Tagalog is my second language. I don’t write in Tagalog, but I speak decently. In fact, I am most comfortable speaking Tagalog, and thank goodness for that. Pero pwede pang pag-aralan kasi hindi ko alam yung malalim na salita. Yung pang araw araw lang. It’s crazy, growing up in the Philippines, I was enrolled in one of those Christian schools that were pushing English so hard, they banned their students from speaking Tagalog. Punishment was a fine of one peso per Tagalog word spoken. (Interestingly, I heard something similar happened in Taiwan during the White Terror–the government was pushing Mandarin Chinese so hard, students were fined for speaking any of the local and indigenous languages.)
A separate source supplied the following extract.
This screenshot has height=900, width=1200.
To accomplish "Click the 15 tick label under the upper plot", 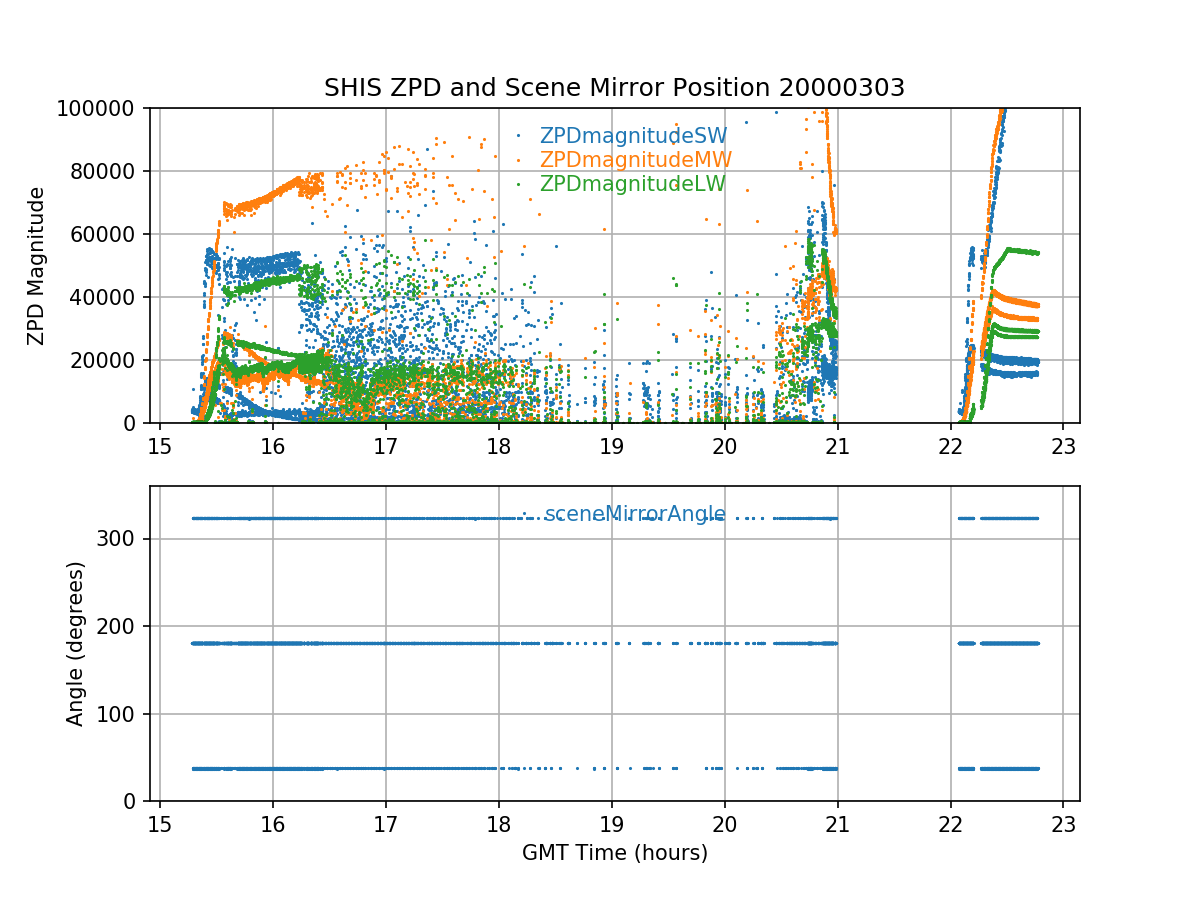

In between my second and first languages, there is Hokkien. I am saying “in between,” because the situation was very strange. In my school, afternoon classes were times when the elderly Chinese teachers spoke at you. They spoke Philippine Hokkien, and told students to memorize Chinese translations of Bible verses. Kids were never formally taught Hokkien, but it was assumed Hokkien was the primary language in those Chinese-Filipino households. That was not the case in my family, but I learned a smidge of Philippine Hokkien, via osmosis. Now, that meant I could understand a smidget of Taiwanese Hokkien as well. Not enough for any of it to be practical, but oh well!
What’s left? My first language. I must have lost it by age six. All I can say now is, my Mandarin is absolutely fucked! Possibly, it is fucked beyond all hope because I don’t even want to learn it anymore, despite current living in Taiwan. I would want to learn Hokkien, however.
Would Yuji Beleza learn Hokkien? He’s an Irish-Japanese polyglot who travels the world talking to as many people as humanly possible. That’s nuts めちゃめちゃヤバい he’s like if Mr. Rogers was a polyglot vlogger who traveled the world talking to literally every person on the streets. I think he should learn 台語 .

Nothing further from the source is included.